CVE-2025-12368 is a stored Cross-Site Scripting (XSS) vulnerability identified in the Sermon Manager plugin for WordPress, a tool commonly used by churches and religious organizations to manage and display sermons. The vulnerability exists in all versions up to and including 2.30.0 and is caused by insufficient sanitization and escaping of user-supplied attributes in the `sermon-views` shortcode. Specifically, authenticated users with Contributor-level permissions or higher can inject arbitrary JavaScript code into pages via this shortcode. Because the injected scripts are stored persistently, they execute every time a user accesses the infected page, potentially leading to session hijacking, credential theft, or unauthorized actions performed on behalf of the victim. The vulnerability does not require user interaction beyond visiting the compromised page and does not require higher privileges than Contributor, which is a relatively low-level role in WordPress. The CVSS 3.1 score of 6.4 reflects a medium severity, considering the network attack vector, low attack complexity, and the requirement for some privileges but no user interaction. Currently, no public exploits have been reported, but the vulnerability poses a significant risk to websites using this plugin. The lack of available patches at the time of publication means that mitigation must rely on access control and monitoring until a fix is released.

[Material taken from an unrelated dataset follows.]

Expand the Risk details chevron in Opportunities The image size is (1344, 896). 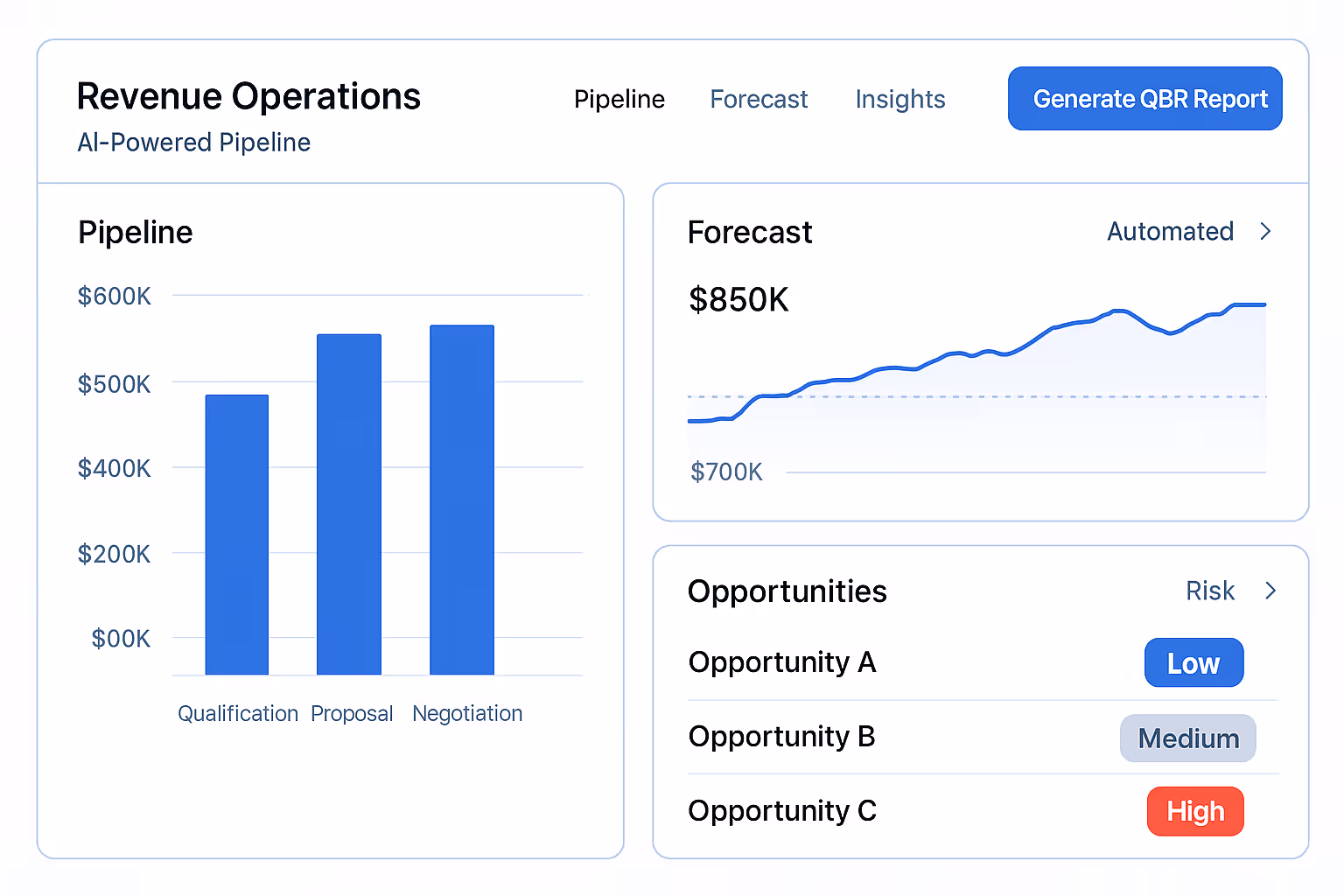click(x=1270, y=591)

For European organizations, particularly religious institutions, community groups, and non-profits using WordPress with the Sermon Manager plugin, this vulnerability can lead to unauthorized script execution in users' browsers. This can result in theft of login credentials, session cookies, or other sensitive information, enabling attackers to escalate privileges or impersonate users. The compromise of user accounts could lead to defacement, misinformation dissemination, or unauthorized administrative actions. Given the persistent nature of stored XSS, the impact extends beyond a single visit and can affect all visitors to the infected pages. This undermines trust in the affected organizations' websites and may lead to reputational damage. Additionally, GDPR considerations apply if personal data is exposed or compromised, potentially resulting in regulatory penalties. The medium severity indicates a moderate but tangible risk that requires timely attention to prevent exploitation.

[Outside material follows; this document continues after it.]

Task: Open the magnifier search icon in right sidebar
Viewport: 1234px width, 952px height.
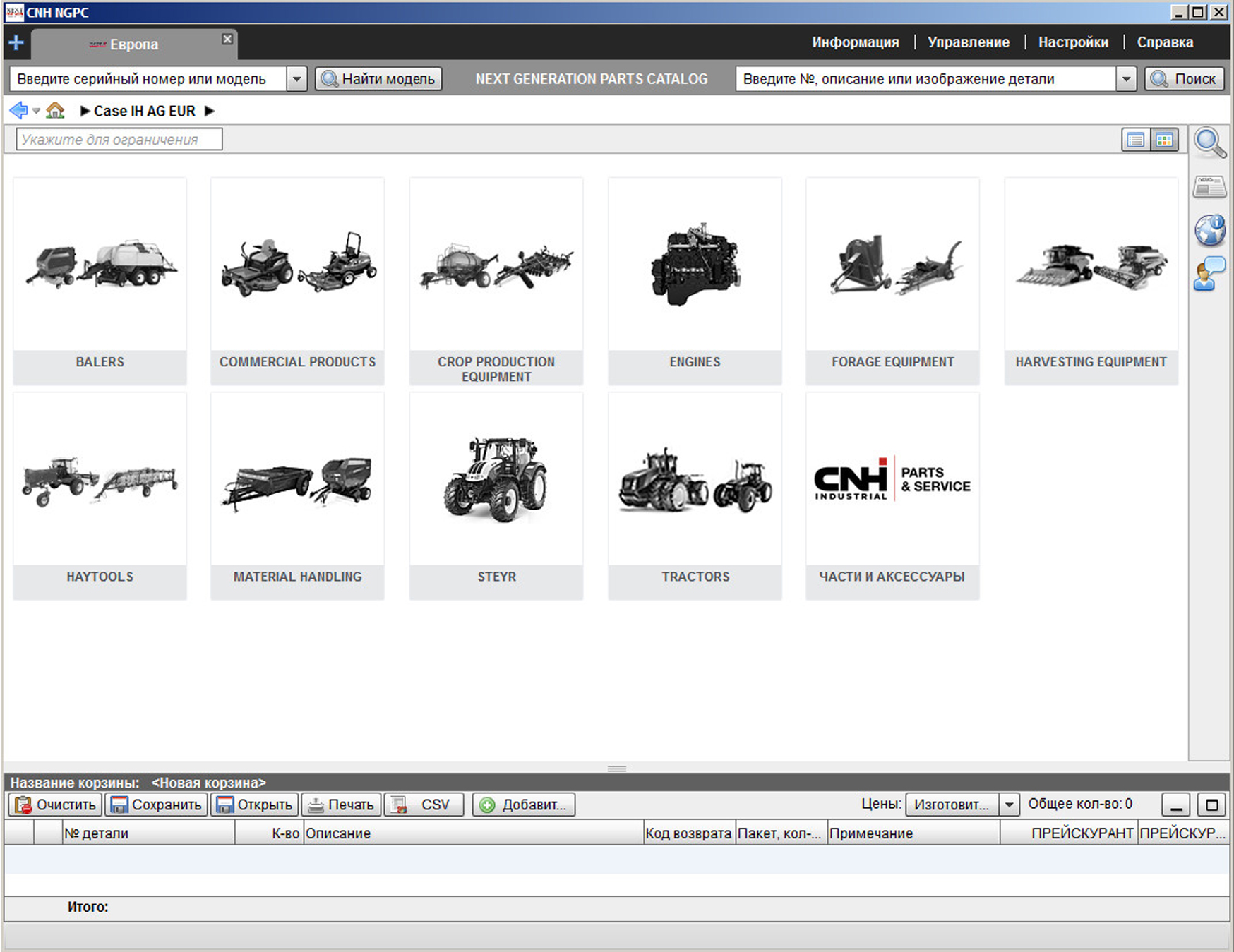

1. Immediately restrict Contributor-level access to trusted users only, minimizing the risk of malicious script injection. 2. Implement strict input validation and output escaping on all user-supplied content, especially in shortcodes and dynamic page elements. 3. Monitor website content for unusual or suspicious script tags or JavaScript code injections, using automated scanning tools or manual audits. 4. Disable or remove the Sermon Manager plugin if it is not essential until a patched version is released. 5. Apply security headers such as Content Security Policy (CSP) to limit the execution of unauthorized scripts. 6. Keep WordPress core, themes, and all plugins updated to the latest versions to reduce exposure to known vulnerabilities. 7. Educate site administrators and contributors about the risks of XSS and safe content management practices. 8. Once a patch is available, promptly update the Sermon Manager plugin to the fixed version. 9. Consider implementing Web Application Firewalls (WAFs) that can detect and block XSS payloads targeting the site.